Alternate Natural Energy Source to Transition to Renewable Energy
Previous work has focused on developing a thermodynamic model for predicting the equilibrium pressures (or temperatures) of gas hydrates. This thermodynamic model along with a mass transfer model for methane hydrates in the seafloor suggests that there are three orders of magnitude more methane in hydrated form than in conventional global reserves (Klauda & Sandler. Energy & Fuels. 2005, 19, 459). These results have huge implications for an alternate source of natural gas reserves within the U.S. to reduce dependency on foreign energy sources.
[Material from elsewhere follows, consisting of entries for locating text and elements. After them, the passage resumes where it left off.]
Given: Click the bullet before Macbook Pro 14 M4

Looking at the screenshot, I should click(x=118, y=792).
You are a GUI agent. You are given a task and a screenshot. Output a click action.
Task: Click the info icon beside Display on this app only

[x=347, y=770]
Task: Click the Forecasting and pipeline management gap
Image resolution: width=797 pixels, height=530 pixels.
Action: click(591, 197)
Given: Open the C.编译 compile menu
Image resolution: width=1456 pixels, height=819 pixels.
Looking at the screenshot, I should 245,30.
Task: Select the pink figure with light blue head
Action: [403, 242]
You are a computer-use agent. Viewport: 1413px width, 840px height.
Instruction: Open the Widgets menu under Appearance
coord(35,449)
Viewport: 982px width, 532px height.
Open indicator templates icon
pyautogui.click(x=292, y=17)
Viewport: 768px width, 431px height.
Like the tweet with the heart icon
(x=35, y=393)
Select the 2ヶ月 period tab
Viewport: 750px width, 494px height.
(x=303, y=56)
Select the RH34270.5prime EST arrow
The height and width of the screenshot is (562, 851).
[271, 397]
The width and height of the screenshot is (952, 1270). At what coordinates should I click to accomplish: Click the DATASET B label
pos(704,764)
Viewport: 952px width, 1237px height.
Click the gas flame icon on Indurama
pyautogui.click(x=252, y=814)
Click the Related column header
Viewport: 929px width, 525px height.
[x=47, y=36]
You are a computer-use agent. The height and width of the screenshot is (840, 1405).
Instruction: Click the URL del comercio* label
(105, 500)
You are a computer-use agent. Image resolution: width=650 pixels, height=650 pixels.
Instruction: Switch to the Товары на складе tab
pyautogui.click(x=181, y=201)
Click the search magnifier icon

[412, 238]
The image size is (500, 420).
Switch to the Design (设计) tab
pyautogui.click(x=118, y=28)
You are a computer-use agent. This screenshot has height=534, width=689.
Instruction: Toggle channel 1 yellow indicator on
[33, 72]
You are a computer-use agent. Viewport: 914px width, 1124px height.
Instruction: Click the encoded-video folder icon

The crystal structure of hydrates depends on the composition of natural gas and thermal conditions. There are three known structures (sI, sII and sH) of hydrates, but there is limited thermodynamic modeling of the sH hydrate. sH hydrate is found in regions with heavier hydrocarbons and has been discovered recently in situ from the Cascadia margin off Oregon (Lu et al. Nature. 2007, 445, 303). The goal of this portion of the project is to develop a thermodynamic model for sH hydrates based on past work (Klauda & Sandler. Chem. Eng. Sci. 2003, 58, 27). Ultimately, this work will be important in future exploration and drilling for fossil fuels in the seafloor. Collaborations involve using models to predict local hot spots for gas hydrates for oil companies to begin drilling for this alternate source of natural gas.